Castle in Rye, East Sussex, England, United Kingdom

Rye Castle, also known as Ypres Tower, was built in the 13th or 14th centuries, and is situated in Rye, East Sussex, England. It is a Grade I listed building and has been scheduled as an ancient monument.

==History==

The exact date of construction is unclear although the possibility of creating a castle at Rye was mentioned in documents of 1226 and 1249. In 1329 Murage was applied for and works carried out during the 14th century before and after attacks by the French. Rye became one of the Cinque Ports and was involved in both defence and trade. It was originally called "Baddings Tower".

During King Henry VIII's Device Fort programme, an artillery battery, known as the Gun Garden, was constructed adjacent to the castle overlooking the harbour. It was rearmed at the time of the Spanish Armada of 1588, and again during the 18th century wars with France.
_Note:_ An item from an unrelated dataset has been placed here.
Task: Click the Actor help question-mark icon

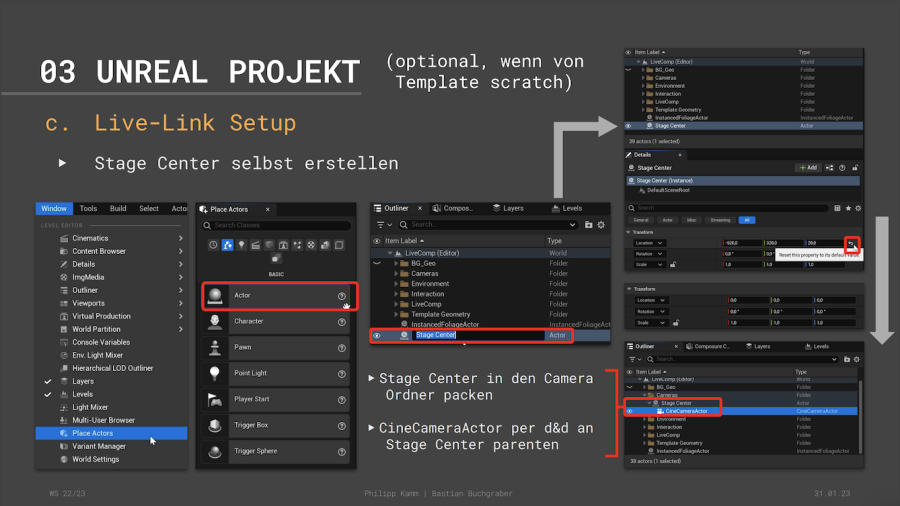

In 1830, it was still in active service with 18 guns.

The castle may have been used as a prison and in 1430 became the property of John de Iprys; which lead to the name Ypres Tower. In the 16th century it was used as a prison and courthouse with a full-time gaoler being appointed in 1796. An exercise yard was added and then a women's prison in 1837. The prison function continued until 1891. It then became the town's morgue.

The tower was damaged during air raids in World War II but has been repaired and restored since then.

==Architecture==
The three-storey castle is of iron-stained sandstone. It has a square plan with a round towers at each corner. The door in the north side is protected by a portcullis.

==Rye Castle Museum==

Ypres Tower is one of two sites of Rye Castle Museum and is a grade I listed building. Exhibits in the tower include locally made medieval pottery, an embroidery depicting many aspects of Rye life and history, medieval artifacts, activities and town maps.

The East Street Site, a former brewer's bottling factory, is the main exhibit area for the Rye Castle Museum. Opened in 1999, the local history exhibits include fire fighting equipment, trade changes caused by the sea's retreat, maritime history and shipbuilding, antique toys and games, photos, town seals, and archaeological artifacts.